Additionally, the facade service provides additional control on the traffic routing, enabling design patterns like canary deployments, gradually increasing the traffic to the new service, validating each migrated component, and collecting metrics in order to ensure the older versions are no longer receiving traffic before they are removed.

Migrating Culture

Cloud Native is about more than the technologies you use. One of the main goals of our Cloud Native Assessment is to look at all aspects of an organization—from processes, to team structure, to culture.

At QOMPLX, the engineering teams were looking to address reactive spikes in their operations, which naturally comes during all phases of product consumption growth. The ‘hustle’ culture can be efficient in the short term, but when looking to scale, a change in mindset is required.

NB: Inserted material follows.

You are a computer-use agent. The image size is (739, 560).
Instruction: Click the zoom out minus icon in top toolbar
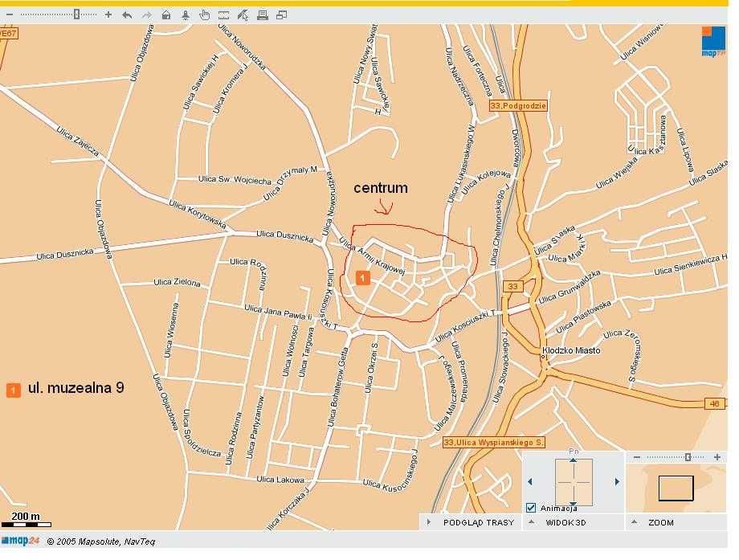[9, 14]
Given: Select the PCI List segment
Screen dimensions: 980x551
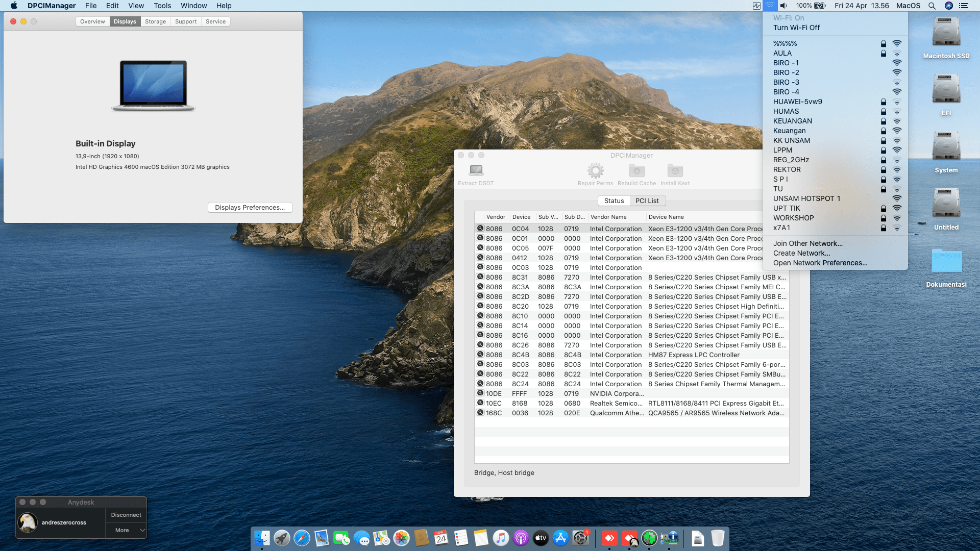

We helped the company’s engineers focus on maturing their tooling so that additional automation could both free time and standardize tasks (tests, deployments, etc.).

A Small Experiment

For our proof of concept at QOMPLX, we had a few concrete goals:

  • Validate the hypothesis that running the system across multiple platforms was feasible.
  • Provide an example for migrating services one at a time.
  • Create a template and best practices for future applications.

 

In order to achieve these goals, we set up a Kubernetes cluster (EKS and Terraform) and deployed a crucial service onto the cluster. Our goal in a PoC is to lower risk, which is why we decided to focus on a critical component. If the migration works for this one, we can be more confident when it comes to moving the rest. (Note that, when performing the actual migration, organizations will want to start with something less critical, though they can be confident that the risk has already been removed.)

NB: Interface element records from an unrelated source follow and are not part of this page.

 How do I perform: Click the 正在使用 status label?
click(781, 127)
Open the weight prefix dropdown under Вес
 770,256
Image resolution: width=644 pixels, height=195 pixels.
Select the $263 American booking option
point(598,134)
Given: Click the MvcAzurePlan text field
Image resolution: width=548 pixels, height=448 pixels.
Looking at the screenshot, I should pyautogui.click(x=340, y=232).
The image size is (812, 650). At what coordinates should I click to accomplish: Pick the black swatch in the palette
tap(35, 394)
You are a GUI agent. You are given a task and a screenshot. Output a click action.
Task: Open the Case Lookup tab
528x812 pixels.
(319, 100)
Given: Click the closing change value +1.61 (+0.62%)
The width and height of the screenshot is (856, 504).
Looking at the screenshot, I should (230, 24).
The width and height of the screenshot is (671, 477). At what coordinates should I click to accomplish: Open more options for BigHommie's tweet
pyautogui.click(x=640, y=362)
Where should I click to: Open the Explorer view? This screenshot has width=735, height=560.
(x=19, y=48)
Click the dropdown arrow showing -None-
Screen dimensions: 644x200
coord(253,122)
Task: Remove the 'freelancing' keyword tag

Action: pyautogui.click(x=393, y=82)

Once we validated that the application is functioning on the cluster, we deployed our facade service to the cluster and re-routed traffic from the old service to the new one. Thus, we verified that the entire system continues to function across both clusters.

Next Steps for QOMPLX?

After the successful proof of concept, the QOMPLX team will start to move forward with the migration of their remaining services. The next step is to triage each component. There are three options for each:

 

  • Rehost: Components that can be migrated directly to the new system without any significant changes.

 

  • Refactor: Services that require a partial rewrite before they can be moved over. They may have hard dependencies on the previous infrastructure.

 

  • Remain: If rehosting or refactoring is not viable or possible, components can be left on the old platform. The end result for these pieces are to be retired or replaced eventually.

 

Once all components have been triaged, they must be prioritized to determine the order in which they should be tackled. Priority would be given to pieces that change frequently and those that are easy to extract. The things that are stable and not changing are left behind on the old platform and moved over last. This pattern, we call Lift and Shift at the End

Summing Up

Setting up for growth is not a trivial task. It requires both technical investment as well as revisiting your processes and culture. Cloud Native transformation projects such as these get increasingly complex (pun intended). 

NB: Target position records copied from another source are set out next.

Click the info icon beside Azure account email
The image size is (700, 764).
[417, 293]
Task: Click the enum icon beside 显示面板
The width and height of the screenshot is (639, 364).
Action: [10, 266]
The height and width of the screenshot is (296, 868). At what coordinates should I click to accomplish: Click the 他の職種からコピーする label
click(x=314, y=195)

Breaking these projects down into the four phases—Think, Design, Build, Run—gives us a structure for tackling such large problems. An initial assessment of the landscape, challenges and goals (Think), followed by a small, well scoped proof of concept (Design) enables us to bring down the risk and determine a clear path forward, which can then be implemented (Build), maintained  and scaled (Run).

Companies like QOMPLX are pushing the envelope on what’s possible, while also enlisting external experts to help them navigate their journey.